In most types of cells, autophagy is an adaptive mechanism of starvation, acting by degrading intracellular proteins to obtain amino acids under conditions of limited nutrients. By means of continuous regeneration of cytoplasmic material and structures, autophagy plays an important role in neuronal survival. Changes in autophagy have been linked to neurodegenerative disorders such as Huntington's disease, Parkinson's disease, and Alzheimer's disease (Cheung and Ip 2011). Autophagy works as a mechanism of defense against injuries that cause oxidative stress as well. Oxidative stress radicals activate macroautophagy to facilitate the elimination of damaged organelles (e.g., depolarized mitochondria). In an inducible knock-out mouse model of FRDA, cell bodies of sensory neurons of the dorsal root ganglia (DRG) showed the typical pattern of autophagy, characterized by the presence of vacuoles (Simon et al. 2004). The YG8R humanized mouse expressing the abnormal GAA expansion (two expansions of 190 and 90 GAA repeats) in a knock-out genome background (Al-Mahdawi et al. 2006) showed a large number of vesicular structures similar to autophagosomes and autolisosomes, as well as lipofuscin deposits in DRG cells. This humanized rescued mouse displayed a degeneration of large sensory neurons of the DRG and a mild neurological picture with involvement of motor behavior and mild ataxia that partially resembled the clinical picture of FRDA patients. Recently, (Schiavi et al. 2013) observed that reduction in frataxin protein induced autophagy in C. elegans and lymphoblasts derived from FRDA patients, suggesting that the induction of autophagy by frataxin suppression may be preserved in evolution. There is, however, no report specifically addressing the role of mitophagy in frataxin deficiency and FRDA pathology.
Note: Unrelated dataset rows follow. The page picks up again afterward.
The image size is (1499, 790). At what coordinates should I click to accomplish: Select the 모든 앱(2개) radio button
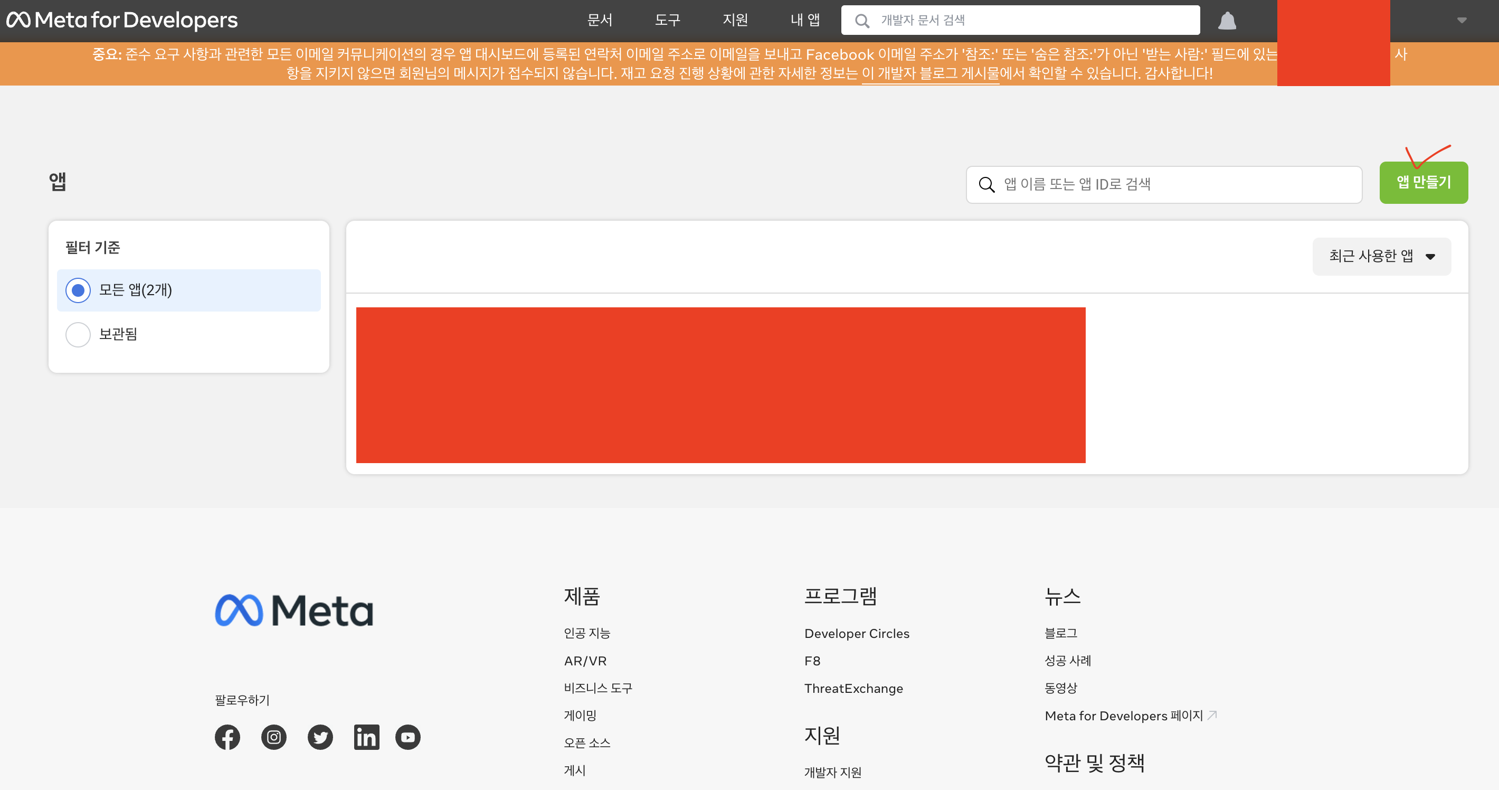click(x=78, y=290)
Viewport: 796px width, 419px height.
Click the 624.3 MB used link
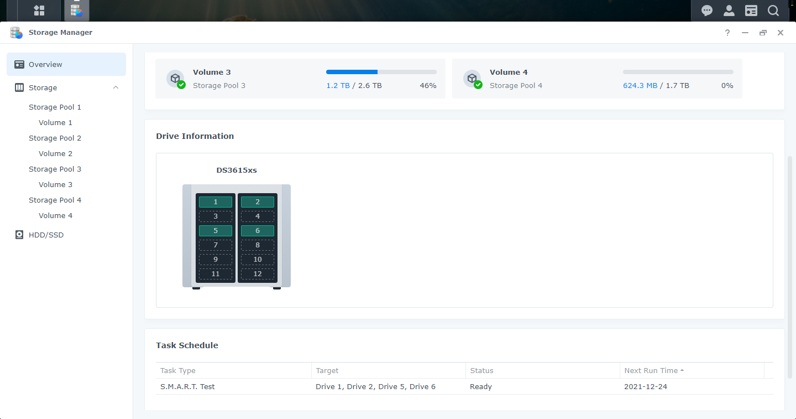pyautogui.click(x=640, y=86)
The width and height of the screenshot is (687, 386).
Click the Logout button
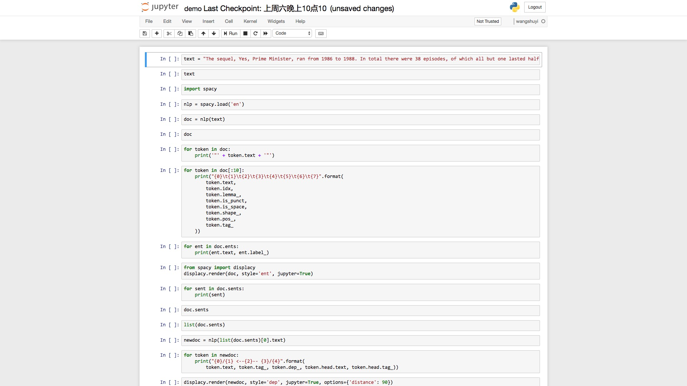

After continuous oxidative injuries, the increase in oxygen radicals may damage lysosomal membranes, which may induce abnormal changes in cell structure and function. In the case that autophagy mechanisms do not avoid ROS damage and do not support cell needs for survival, other pathways may be activated, which include neuronal death by apoptosis. Lack of frataxin affects cell viability and proliferation. Complete inactivation of the Fxn gene in a knock-out mouse induced early embryonic lethality associated with cellular death by apoptosis and necrosis (Cossee et al. 2000). This complete knock-out mouse also exhibited necrosis in several cells. Cell death studies in frataxin-deficient cell lines have given variable results. In a study of several neuronal cell lines, the authors concluded that only Schwann cells showed alteration of the cell cycle before dying by apoptosis (Lu et al. 2009). On the other hand, silencing frataxin in human neuroblastoma SH-SY5Y cells induced large-scale apoptosis in neuron-like differentiated cells (Palomo et al. 2011); this apoptotic cell death occurred through p53 and activation of caspase 3. Recent studies in pancreatic β cells in both clonal and primary rat cultures demonstrated sensitization to apoptosis when depleting frataxin, with an endoplasmic reticulum stress-mediated mechanism being proposed to be involved (Cnop et al. 2012). It seems that the response of frataxin-depleted cells to apoptotic stimuli is variable and may depend on the type of cell. In that sense, one could predict that there is a connection between the quality control of mitochondria and cells, mechanisms of cell death, cell specificity and neurological pathways involved in the pathophysiology of FRDA.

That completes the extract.